# TASK REQUIREMENTS
Gather every line of the material below that contains the string "icon" and copy each one out. Case counts.

# SUPPLIED MATERIAL
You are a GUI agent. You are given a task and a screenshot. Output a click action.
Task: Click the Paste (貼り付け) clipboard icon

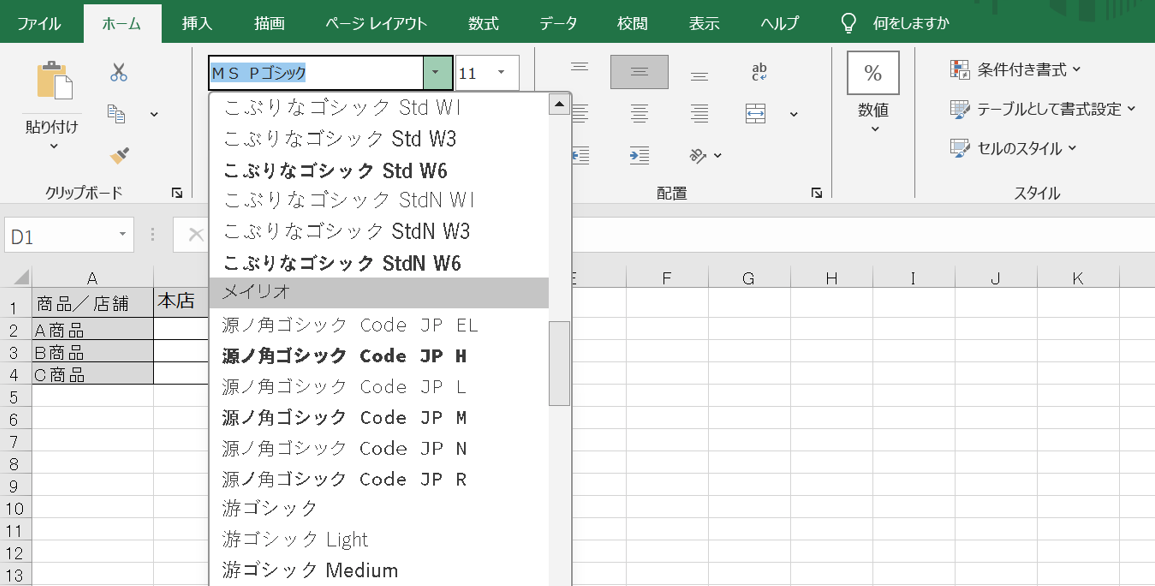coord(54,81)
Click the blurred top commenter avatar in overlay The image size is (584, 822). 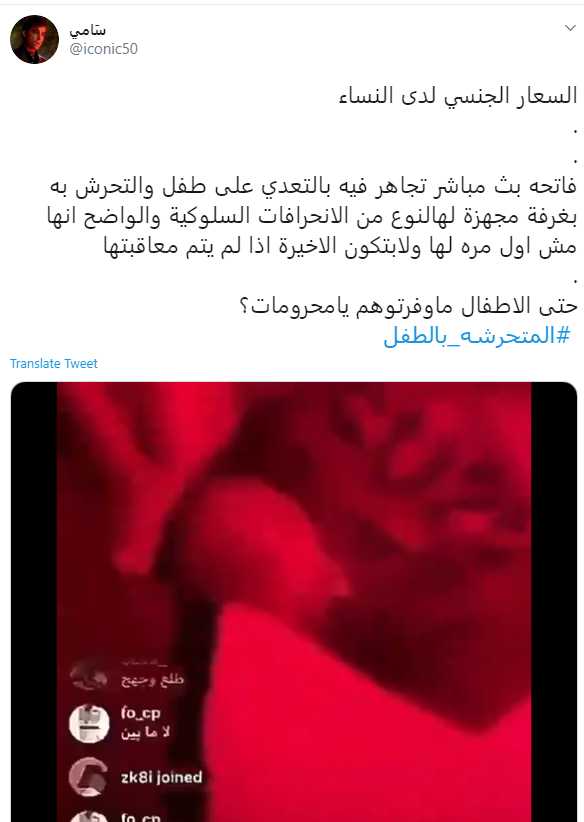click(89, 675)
---
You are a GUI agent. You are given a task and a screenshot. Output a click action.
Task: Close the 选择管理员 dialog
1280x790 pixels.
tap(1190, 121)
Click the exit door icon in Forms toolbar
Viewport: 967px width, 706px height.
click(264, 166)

# REPLY
Task: Click the Paste (貼り付け) clipboard icon
Click the exit door icon in Forms toolbar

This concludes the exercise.